Shueisha and Viz Media began publishing the series in English on January 4, 2024, Shueisha on its Manga Plus website and app and Viz Media on its Shonen Jump website and app. Viz Media released the volumes in print on April 8 and September 2, 2025.

| No. | Original release date | Original ISBN | English release date | English ISBN |
| 1 | April 4, 2024 | 978-4-08-884010-9 | April 8, 2025 | 978-1-9747-5285-0 |
| "Twin Blades of Reminiscence" (追憶の双刀, Tsuioku no Sō Katana); "Buried Fire" (埋もれた火, Umoreta Hi); "Void at the End of the Road" (道の先の虚空, Michi no Saki no Kokū); | "An Outstretched Hand" (差し出された手, Sashidasareta Te); "Valkyrie Blues" (戦乙女の憂鬱, Ikusa Otome no Yūutsu); "Goddess of Destruction" (破壊の女神, Hakai no Megami); |
| 2 | October 4, 2024 | 978-4-08-884271-4 | September 2, 2025 | 978-1-9747-5838-8 |
| "Crab Collision" (蟹硬戦, Kankōsen); "A Strike Unmatched" (一擊、無双, Ichigeki, Musō); "Dirty, Unpolished Stone" (泥だらけの原石, Dorodarake no Genseki); | "The Elite Division's Problem Child" (エリート部隊の 問題児, Erīto Butai no Mondaiji); "Where the Lone Wolf Belongs" (孤狼の居場所, Korō no Ibasho); "The Successor of the Mightiest" (最強を継ぐ酱, Saikyō o Tsugu jan); |

=== Kaiju No. 8 Relax===
Kaiju No. 8 Relax is the second spin-off manga illustrated by Kizuku Watanabe that began its serialization in Saikyō Jump on June 4, 2024, and on Shōnen Jump+ on June 7 of the same year.
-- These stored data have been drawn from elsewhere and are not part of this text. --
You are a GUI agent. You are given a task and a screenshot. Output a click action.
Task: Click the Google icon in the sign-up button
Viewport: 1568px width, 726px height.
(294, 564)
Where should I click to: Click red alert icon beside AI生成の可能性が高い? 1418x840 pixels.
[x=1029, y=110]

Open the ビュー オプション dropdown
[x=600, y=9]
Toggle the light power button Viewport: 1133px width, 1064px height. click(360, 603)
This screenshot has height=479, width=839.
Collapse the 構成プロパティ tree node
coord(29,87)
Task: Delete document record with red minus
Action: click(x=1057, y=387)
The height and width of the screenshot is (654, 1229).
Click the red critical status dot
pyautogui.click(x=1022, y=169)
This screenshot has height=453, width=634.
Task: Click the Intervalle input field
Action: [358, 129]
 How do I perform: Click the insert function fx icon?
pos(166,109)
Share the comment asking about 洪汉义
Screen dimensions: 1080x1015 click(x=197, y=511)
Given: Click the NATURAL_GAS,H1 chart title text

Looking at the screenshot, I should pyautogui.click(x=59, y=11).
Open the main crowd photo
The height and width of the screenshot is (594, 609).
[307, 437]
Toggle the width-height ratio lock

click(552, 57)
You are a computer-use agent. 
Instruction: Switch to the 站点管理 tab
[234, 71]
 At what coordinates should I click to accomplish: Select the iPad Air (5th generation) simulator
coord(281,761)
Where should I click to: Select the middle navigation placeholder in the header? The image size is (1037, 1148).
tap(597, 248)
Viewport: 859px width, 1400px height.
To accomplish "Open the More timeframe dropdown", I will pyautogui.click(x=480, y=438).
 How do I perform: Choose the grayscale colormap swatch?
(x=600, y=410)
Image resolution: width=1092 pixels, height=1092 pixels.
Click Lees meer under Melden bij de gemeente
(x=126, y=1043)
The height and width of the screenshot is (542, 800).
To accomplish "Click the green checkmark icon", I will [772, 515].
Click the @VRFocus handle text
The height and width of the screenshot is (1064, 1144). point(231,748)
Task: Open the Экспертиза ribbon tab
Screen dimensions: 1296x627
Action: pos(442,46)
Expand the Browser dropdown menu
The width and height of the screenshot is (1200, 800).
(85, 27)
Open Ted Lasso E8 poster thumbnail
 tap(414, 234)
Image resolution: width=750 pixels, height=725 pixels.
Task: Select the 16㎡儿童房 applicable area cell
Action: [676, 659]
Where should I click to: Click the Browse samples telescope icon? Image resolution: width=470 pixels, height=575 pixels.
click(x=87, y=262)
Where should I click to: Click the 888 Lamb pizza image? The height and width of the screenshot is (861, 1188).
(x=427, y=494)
Viz Media began publishing the series in print, with the first volume releasing on December 2, 2025.

| No. | Original release date | Original ISBN | English release date | English ISBN |
|---|---|---|---|---|
| 1 | November 1, 2024 | 978-4-08-884312-4 | December 2, 2025 | 978-1-9747-5919-4 |
| 2 | April 4, 2025 | 978-4-08-884418-3 | April 14, 2026 | 978-1-9747-6245-3 |
| 3 | September 4, 2025 | 978-4-08-884661-3 | August 4, 2026 | 978-1-9747-1675-3 |
| 4 | March 4, 2026 | 978-4-08-884844-0 | — | — |
| 5 | September 4, 2026 | 978-4-08-885184-6 | — | — |

== Novels ==
=== Kaiju No. 8: Exclusive on the Third Division ===
A 4-chapter side-story light novel titled Kaiju No. 8: Exclusive on the Third Division (怪獣8号 密着！第3部隊, Kaijū Hachigō: Mitchaku! Daisan Butai) written by Keiji Andō and illustrated by Matsumoto, was released on November 4, 2022. On February 2, 2024, Viz Media announced that it had licensed the light novel for print in English. It was published on December 3, 2024.